◆ AIM OF THE TASK ◆
Update the listing from the line that has "Image resolution: width=2346" through the line that has "center [1330, 22].", changing "screenshot" to "capture" and keeping everything else the same. Give back only those lines.

◆ DATASET RECORDS ◆
----------
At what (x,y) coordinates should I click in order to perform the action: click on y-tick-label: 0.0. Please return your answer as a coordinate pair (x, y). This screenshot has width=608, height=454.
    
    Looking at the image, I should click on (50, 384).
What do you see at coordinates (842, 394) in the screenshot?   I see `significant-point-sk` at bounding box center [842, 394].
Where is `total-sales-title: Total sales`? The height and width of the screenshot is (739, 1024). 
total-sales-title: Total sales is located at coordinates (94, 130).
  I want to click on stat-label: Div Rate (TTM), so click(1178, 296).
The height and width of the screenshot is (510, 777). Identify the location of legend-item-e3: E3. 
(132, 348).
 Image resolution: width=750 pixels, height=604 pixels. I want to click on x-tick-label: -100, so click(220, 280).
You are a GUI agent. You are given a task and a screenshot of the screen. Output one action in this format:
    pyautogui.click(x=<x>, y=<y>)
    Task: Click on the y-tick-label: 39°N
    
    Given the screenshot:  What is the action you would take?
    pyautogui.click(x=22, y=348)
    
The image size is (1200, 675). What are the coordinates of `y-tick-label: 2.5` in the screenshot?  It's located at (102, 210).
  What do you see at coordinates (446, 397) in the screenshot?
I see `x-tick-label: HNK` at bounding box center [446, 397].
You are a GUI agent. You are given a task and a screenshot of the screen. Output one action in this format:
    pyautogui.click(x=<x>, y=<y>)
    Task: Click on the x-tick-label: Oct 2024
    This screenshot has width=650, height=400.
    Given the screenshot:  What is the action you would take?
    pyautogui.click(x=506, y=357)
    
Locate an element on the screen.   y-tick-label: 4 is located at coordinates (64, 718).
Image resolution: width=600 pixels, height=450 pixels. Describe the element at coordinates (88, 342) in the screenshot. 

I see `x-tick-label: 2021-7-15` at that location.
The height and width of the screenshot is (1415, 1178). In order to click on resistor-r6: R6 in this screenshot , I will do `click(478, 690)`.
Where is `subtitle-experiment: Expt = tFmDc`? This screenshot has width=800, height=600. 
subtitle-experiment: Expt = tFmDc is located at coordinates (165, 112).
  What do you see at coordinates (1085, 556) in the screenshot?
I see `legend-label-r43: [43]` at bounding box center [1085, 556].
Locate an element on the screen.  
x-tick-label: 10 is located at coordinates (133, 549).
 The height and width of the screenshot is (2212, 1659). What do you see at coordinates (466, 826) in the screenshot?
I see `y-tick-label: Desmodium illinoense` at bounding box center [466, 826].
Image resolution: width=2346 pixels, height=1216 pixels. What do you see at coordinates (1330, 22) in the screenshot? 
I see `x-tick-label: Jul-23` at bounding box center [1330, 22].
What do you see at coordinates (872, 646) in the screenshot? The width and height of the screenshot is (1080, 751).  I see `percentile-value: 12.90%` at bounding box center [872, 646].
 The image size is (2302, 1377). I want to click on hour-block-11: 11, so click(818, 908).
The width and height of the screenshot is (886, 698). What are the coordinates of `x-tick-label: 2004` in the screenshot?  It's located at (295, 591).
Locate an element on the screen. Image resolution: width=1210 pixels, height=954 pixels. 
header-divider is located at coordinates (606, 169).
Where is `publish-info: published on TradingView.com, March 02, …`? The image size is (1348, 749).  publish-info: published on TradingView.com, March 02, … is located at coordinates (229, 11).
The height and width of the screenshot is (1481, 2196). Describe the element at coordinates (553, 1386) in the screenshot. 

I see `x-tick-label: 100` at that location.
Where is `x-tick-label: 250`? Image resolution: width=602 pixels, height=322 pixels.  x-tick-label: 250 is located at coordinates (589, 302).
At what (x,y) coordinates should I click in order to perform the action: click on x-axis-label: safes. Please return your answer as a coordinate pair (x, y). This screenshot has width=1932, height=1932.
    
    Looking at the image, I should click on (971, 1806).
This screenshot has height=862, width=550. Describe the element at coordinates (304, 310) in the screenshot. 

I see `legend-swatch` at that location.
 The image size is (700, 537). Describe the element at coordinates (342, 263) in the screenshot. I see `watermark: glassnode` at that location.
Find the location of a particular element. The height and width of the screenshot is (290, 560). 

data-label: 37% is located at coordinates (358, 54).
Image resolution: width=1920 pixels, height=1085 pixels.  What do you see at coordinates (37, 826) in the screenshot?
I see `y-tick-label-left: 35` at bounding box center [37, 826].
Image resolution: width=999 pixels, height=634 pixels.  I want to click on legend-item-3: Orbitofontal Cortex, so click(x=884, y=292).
----------
◆ WRITTEN SOLUTION ◆
Image resolution: width=2346 pixels, height=1216 pixels. What do you see at coordinates (1330, 22) in the capture? 
I see `x-tick-label: Jul-23` at bounding box center [1330, 22].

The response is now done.